=== Begin Enclosure ===

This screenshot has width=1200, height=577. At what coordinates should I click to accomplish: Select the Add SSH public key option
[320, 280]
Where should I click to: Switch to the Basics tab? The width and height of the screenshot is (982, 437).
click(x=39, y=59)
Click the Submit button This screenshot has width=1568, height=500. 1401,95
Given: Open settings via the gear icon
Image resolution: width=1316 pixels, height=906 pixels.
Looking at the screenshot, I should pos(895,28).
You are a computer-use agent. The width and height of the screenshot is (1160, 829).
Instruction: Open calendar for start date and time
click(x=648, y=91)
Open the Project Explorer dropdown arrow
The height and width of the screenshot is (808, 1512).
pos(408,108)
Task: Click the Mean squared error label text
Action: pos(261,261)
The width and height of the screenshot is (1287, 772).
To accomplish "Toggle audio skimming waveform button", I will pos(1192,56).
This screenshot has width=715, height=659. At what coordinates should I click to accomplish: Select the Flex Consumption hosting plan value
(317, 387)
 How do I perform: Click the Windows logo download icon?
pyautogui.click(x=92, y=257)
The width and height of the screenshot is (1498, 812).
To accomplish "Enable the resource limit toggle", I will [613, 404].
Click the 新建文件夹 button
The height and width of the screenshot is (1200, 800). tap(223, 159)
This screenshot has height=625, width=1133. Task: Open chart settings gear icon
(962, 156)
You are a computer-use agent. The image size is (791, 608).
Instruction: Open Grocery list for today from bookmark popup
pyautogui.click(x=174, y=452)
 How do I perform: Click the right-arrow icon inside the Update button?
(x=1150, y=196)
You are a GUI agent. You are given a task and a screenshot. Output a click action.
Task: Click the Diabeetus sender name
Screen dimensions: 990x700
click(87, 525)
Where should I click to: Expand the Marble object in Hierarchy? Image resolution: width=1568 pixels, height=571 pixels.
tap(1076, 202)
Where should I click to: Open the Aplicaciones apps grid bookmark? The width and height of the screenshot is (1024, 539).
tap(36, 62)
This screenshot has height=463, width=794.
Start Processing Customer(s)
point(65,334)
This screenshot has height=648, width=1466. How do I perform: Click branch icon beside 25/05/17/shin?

=== End Enclosure ===

Work task >>
Would you write out the data exactly as it reads?

Solution to this exercise >>
This screenshot has width=1200, height=577. At what coordinates should I click to accomplish: Select the Add SSH public key option
[320, 280]
Where should I click to: Switch to the Basics tab? The width and height of the screenshot is (982, 437).
click(x=39, y=59)
Click the Submit button This screenshot has width=1568, height=500. 1401,95
Given: Open settings via the gear icon
Image resolution: width=1316 pixels, height=906 pixels.
Looking at the screenshot, I should pos(895,28).
You are a computer-use agent. The width and height of the screenshot is (1160, 829).
Instruction: Open calendar for start date and time
click(x=648, y=91)
Open the Project Explorer dropdown arrow
The height and width of the screenshot is (808, 1512).
pos(408,108)
Task: Click the Mean squared error label text
Action: pos(261,261)
The width and height of the screenshot is (1287, 772).
To accomplish "Toggle audio skimming waveform button", I will pos(1192,56).
This screenshot has width=715, height=659. At what coordinates should I click to accomplish: Select the Flex Consumption hosting plan value
(317, 387)
 How do I perform: Click the Windows logo download icon?
pyautogui.click(x=92, y=257)
The width and height of the screenshot is (1498, 812).
To accomplish "Enable the resource limit toggle", I will [613, 404].
Click the 新建文件夹 button
The height and width of the screenshot is (1200, 800). tap(223, 159)
This screenshot has height=625, width=1133. Task: Open chart settings gear icon
(962, 156)
You are a computer-use agent. The image size is (791, 608).
Instruction: Open Grocery list for today from bookmark popup
pyautogui.click(x=174, y=452)
 How do I perform: Click the right-arrow icon inside the Update button?
(x=1150, y=196)
You are a GUI agent. You are given a task and a screenshot. Output a click action.
Task: Click the Diabeetus sender name
Screen dimensions: 990x700
click(87, 525)
Where should I click to: Expand the Marble object in Hierarchy? Image resolution: width=1568 pixels, height=571 pixels.
tap(1076, 202)
Where should I click to: Open the Aplicaciones apps grid bookmark? The width and height of the screenshot is (1024, 539).
tap(36, 62)
This screenshot has height=463, width=794.
Start Processing Customer(s)
point(65,334)
This screenshot has height=648, width=1466. How do I perform: Click branch icon beside 25/05/17/shin?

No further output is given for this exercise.